Today was bittersweet; I said goodbye to my colleague and good friend of four years. He left our company to pursue opportunities elsewhere, and while I wish him nothing but the best (and expect nothing but the best for him), I am still sad to see him go. It’s hard. Four years ago, four of us banded together and forged a strong alliance; over the past year, it’s whittled down to just me. First Tej left (while I was on maternity leave, no less!), then Cedric left (while I was working remotely from France! Boo!) and now Jared leaves. While I still stand with a strong and amazing team (no doubts about that), it is no doubt a bittersweet day.

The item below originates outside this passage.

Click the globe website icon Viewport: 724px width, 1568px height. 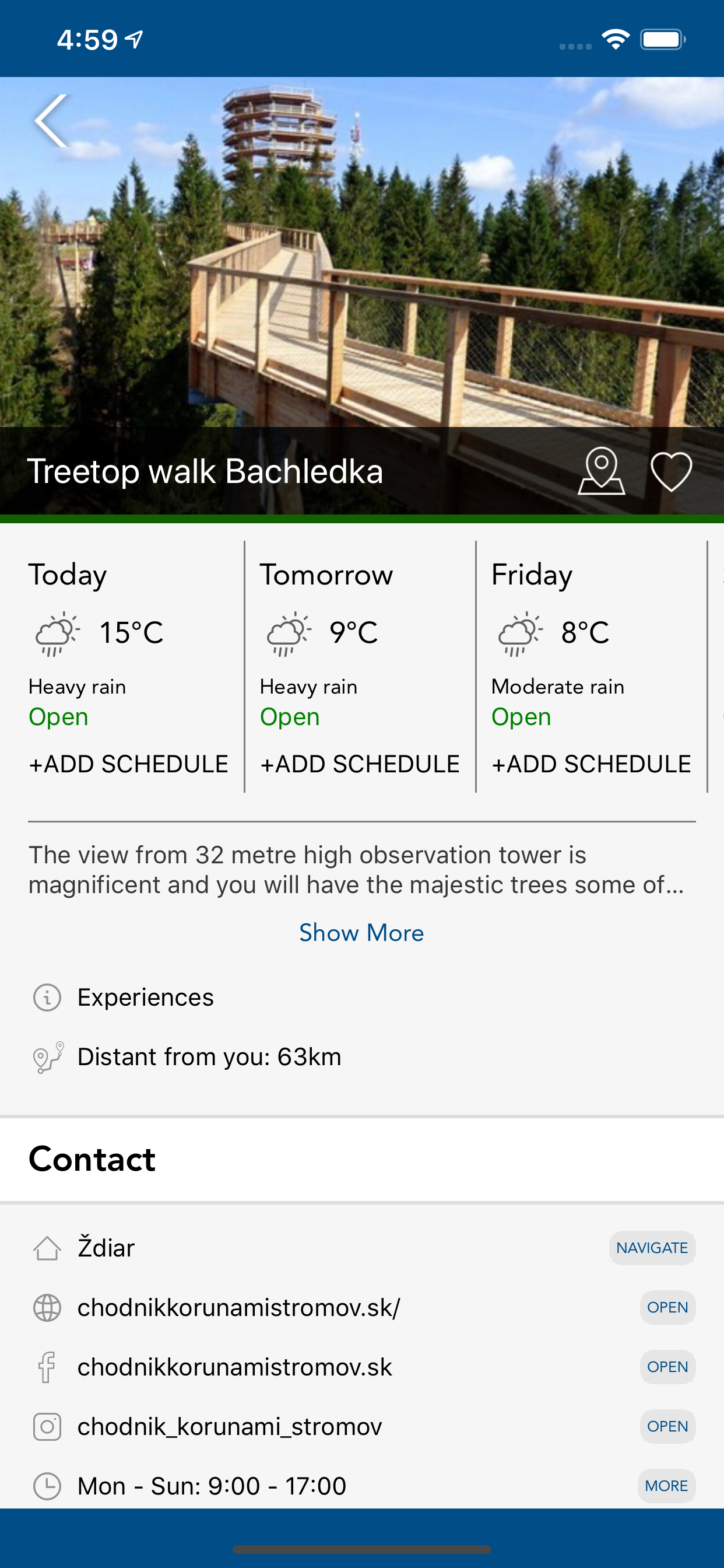[47, 1307]
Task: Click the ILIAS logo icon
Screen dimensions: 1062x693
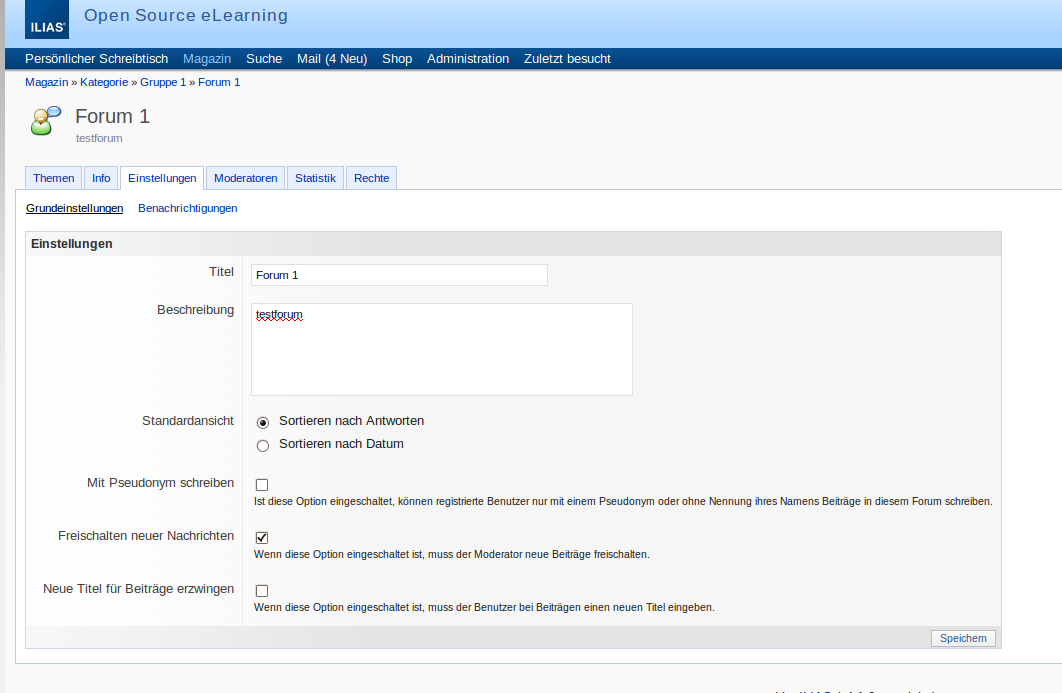Action: [46, 20]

But! I am excited about the new position in which I’ve found myself: leading my team. Today I interviewed for a new PM, and hopefully he works out. It will make my life so much easier to find someone who can not only do the job, but who will mesh well with the current team. In fact, this potential new hire doesn’t even have localization experience at all; nor did I when I began. Same for Andy, other Andy, and Rachel. Now we’re kicking ass; I am a firm believer that the person makes the job, and not necessarily the experience a person can bring. (For this industry/position, anyway.)
And let’s be honest: I hate change. I moved desks today, amidst the other dramatic change going on, and I nearly had an anxiety attack. Too much change for one day. I’m sorry; I know it sounds like a cop-out, but I hate change. I hate it, I hate it, I hate it. Now don’t get me wrong: I deal. I stare in the face of change every flippin’ day, and I deal with it (and gracefully, too, I might add) but that doesn’t mean I like it.
Do you ever peruse your own Facebook and realize you use too many damn exclamation points? I need to start limiting that. (Just edited several out of this very post.)
Life is hard today. At least I had my beautiful baby to come home and cuddle with. Until he bit me. What is with this biting phase? I’m already over it. I think part of it is teething (he’s got molars coming in) and part of it is he thinks it’s just funny. Not too funny when he’s ripping into your flesh with his teeth, I’ll tell ya.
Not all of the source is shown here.